大模型持续学习的记忆库压缩：从理论到实践

问题设定：持续学习中的记忆困境

在强化学习和持续学习（Continual Learning）的交叉领域中，我们面临一个核心挑战：如何让大语言模型（LLM）在不断接收新知识的同时，既不忘记旧知识（避免灾难性遗忘），又不让存储成本无限增长？

MDP视角下的问题建模：

状态 (State)：当前LLM的参数状态 + 外部记忆库内容
动作 (Action)：选择更新哪些参数、如何压缩记忆库
奖励 (Reward)：新任务准确率 - 旧任务遗忘率 - 记忆库存储成本
转移 (Transition)：数据流到达后的模型更新过程

这是一个在线学习（Online Learning）问题，类似于off-policy RL，我们需要在数据流中持续优化策略，同时平衡exploration（学习新知识）和exploitation（保持旧知识）。

与传统RL算法的关系：

类似DQN的经验回放机制（记忆库存储历史信息）
借鉴Actor-Critic思想（LLM主体 + 记忆库辅助）
引入VQ-VAE的离散化表示（码本压缩）

算法原理：记忆库压缩的数学基础

核心思想

传统记忆增强方法将每个样本的表示直接存入记忆库，导致存储量线性增长。
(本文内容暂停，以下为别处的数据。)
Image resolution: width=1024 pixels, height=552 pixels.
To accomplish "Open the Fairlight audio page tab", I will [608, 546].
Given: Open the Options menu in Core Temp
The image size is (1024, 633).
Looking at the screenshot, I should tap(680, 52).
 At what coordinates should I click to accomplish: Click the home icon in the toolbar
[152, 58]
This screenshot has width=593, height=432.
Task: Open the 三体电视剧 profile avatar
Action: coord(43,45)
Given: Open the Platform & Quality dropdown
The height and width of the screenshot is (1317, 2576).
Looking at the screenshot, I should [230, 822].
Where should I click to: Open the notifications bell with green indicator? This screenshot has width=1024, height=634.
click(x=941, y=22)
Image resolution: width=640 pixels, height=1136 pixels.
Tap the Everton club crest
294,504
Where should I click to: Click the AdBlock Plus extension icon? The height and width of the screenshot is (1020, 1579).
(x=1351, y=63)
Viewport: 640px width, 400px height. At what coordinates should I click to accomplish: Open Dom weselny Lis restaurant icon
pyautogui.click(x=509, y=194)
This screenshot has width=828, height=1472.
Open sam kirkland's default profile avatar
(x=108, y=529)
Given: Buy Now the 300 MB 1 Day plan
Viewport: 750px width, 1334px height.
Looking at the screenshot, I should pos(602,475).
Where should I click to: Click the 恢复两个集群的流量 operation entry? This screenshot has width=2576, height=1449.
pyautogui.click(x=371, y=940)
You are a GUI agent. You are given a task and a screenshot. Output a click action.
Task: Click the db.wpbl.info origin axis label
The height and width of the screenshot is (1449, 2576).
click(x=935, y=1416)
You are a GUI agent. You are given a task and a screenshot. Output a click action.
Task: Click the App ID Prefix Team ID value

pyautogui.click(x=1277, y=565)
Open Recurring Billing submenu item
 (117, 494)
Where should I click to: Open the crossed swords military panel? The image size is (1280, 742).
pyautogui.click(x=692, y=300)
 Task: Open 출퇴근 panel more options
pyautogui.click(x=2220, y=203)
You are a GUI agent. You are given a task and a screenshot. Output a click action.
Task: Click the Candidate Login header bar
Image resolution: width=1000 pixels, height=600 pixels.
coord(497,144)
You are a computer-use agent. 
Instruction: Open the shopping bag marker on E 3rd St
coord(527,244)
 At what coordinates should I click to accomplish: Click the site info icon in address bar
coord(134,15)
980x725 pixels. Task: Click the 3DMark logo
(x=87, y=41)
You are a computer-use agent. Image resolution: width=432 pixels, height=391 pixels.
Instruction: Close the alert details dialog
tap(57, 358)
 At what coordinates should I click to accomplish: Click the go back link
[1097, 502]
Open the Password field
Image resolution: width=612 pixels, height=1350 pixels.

MBC（Memory Bank Compression）通过向量量化（Vector Quantization）将连续的记忆表示映射到离散码本，实现指数级压缩。

数学推导

1. 记忆库的价值函数

定义记忆库的价值为其对模型性能的贡献：

\[V(\mathcal{M}) = \mathbb{E}_{(x,y) \sim \mathcal{D}_{\text{test}}} [\log P_\theta(y|x, \mathcal{M})]\]

其中 $\mathcal{M}$ 是记忆库，$\theta$ 是LLM参数。

2. 压缩目标函数

引入码本 $\mathcal{C} = {c_1, …, c_K}$（K个码字），优化目标：

\[\min_{\mathcal{C}, \phi} \mathbb{E}_{m \sim \mathcal{M}} [\|m - c_{\phi(m)}\|^2] + \lambda \cdot \text{Size}(\mathcal{C})\]

$\phi(m)$：编码器，将记忆 $m$ 映射到最近的码字索引
$\lambda$：存储成本权重

3. 在线更新的Bellman方程

在时间步 $t$，接收新数据 $(x_t, y_t)$：

\[\mathcal{C}_{t+1} = \arg\min_{\mathcal{C}} \sum_{i=1}^{t} \alpha^{t-i} \|m_i - c_{\phi(m_i)}\|^2\]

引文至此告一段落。